The majority of the attacks involved a bombing, explosion or an armed assault. As one expects, the proportion of events causing property damage that exceeds $1 million, is relatively large for attacks that involved an explosion or a facility or infrastructure attack (36% and 90% of the total number of attacks respectively). This ratio is also remarkably large for the business and governmental target type categories (67% and 48% of the total number of attacks respectively). I consider attacks with these aforementioned attack types –bombing/explosion and infrastructure– and target types –governmental and business– as attacks that have a primary aim to inflict property damage or economic damage to non-‐human objects. Attacks with a relatively high proportion of cases that led to more than five fatal casualties are assumed to have the goal of causing damage to human-‐life. The attack characteristics of such attacks include armed assaults and bombings or explosions for the attack type, as respectively 96% and 67% of the sample of events in these attack type categories resulted in more than five fatalities. Regarding target types, I assume that attacks aimed against targets other than businesses and governments have the primary aim to cause loss of life.
As stated before in this paper, existing literature shows a considerable amount of evidence that terrorist events have an overall negative impact on stock index returns. Therefore I expect to find a general negative effect, and more pronounced negative effects on the returns of insurance, travel/leisure/tourism, and airline indices for the cases in which human lives were the primary target. The reason for these expectations is that consumers’ risk perceptions may be adversely affected by terrorist activities that lead to personal victims, which may particularly result in lower demand for air travel and travel in general, and higher premiums for insurances
due to reconsiderations of risks by insurance companies (Drakos, 2004 and Ibragimov, 2009).
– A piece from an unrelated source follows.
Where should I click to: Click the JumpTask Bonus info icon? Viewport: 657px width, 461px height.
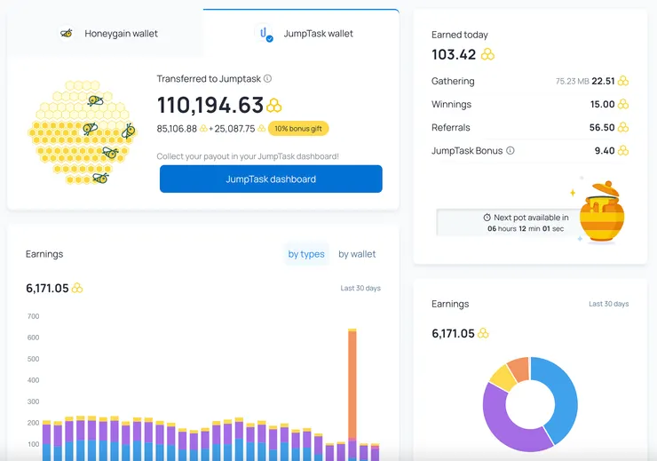click(511, 150)
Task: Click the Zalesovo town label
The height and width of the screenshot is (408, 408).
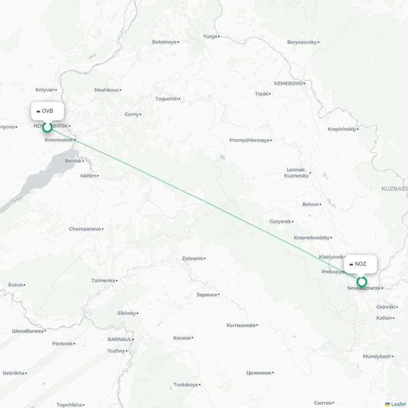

Moreover, due to this adverse change in risk perception, military intervention by governments may be more likely to occur, which may reduce the likelihood of abnormal negative returns on aero/defense indices. Attacks that are characterized by the goal of causing damage to non-‐ human objects, such as business-‐related buildings and other properties, are expected to have a significant negative impact on the construction and materials and non-‐life insurance industries. The rationale behind this expectation is that terrorism may lead to increased insurance premiums and a decrease in terrorist coverage due to a reassessment of risk by the property insurance business, as well as increased uncertainty for lenders and investors. This in turn may result in a slow-‐down in the completion or initialization of construction projects (Kunreuther et al. 2003). Table 2 5. Empirical analysis 5.1. Main Results
This section provides the results by which I will answer the research question of this study. The regressions address the relation between the occurrence of abnormal negative event-‐day index
Total Victims killed ≥ 5 Property damage > $1mil. Attack type Armed assault 246 237 10
Bombing/Explosion 321 216 115
Facility/Infrastructure 80 8 72
Other 52 46 8
Attack target Business 123 41 82
Governmental 64 34 31
Police 90 86 5
Military 172 165 10
Private citizens & property115 91 25
Transport 53 45 13 Other 82 45 39 Jan. 1974 -‐ Jan. 2014 Jan. 1974 -‐ Jan. 1984 Jan. 1984 -‐ Jan. 1994 Jan. 1994 -‐ Jan. 2014 Victims killed ≥ 5 507 50 184 273 Property damage > $1mil 205 44 38 123 Number of attacks 699 93 221 385
Period
Number of events by categories: only events that caused 5 or more fatalities, or larger than $1 million property damage are taken into consideration. The events occured in the period of January 1974 – January 2014.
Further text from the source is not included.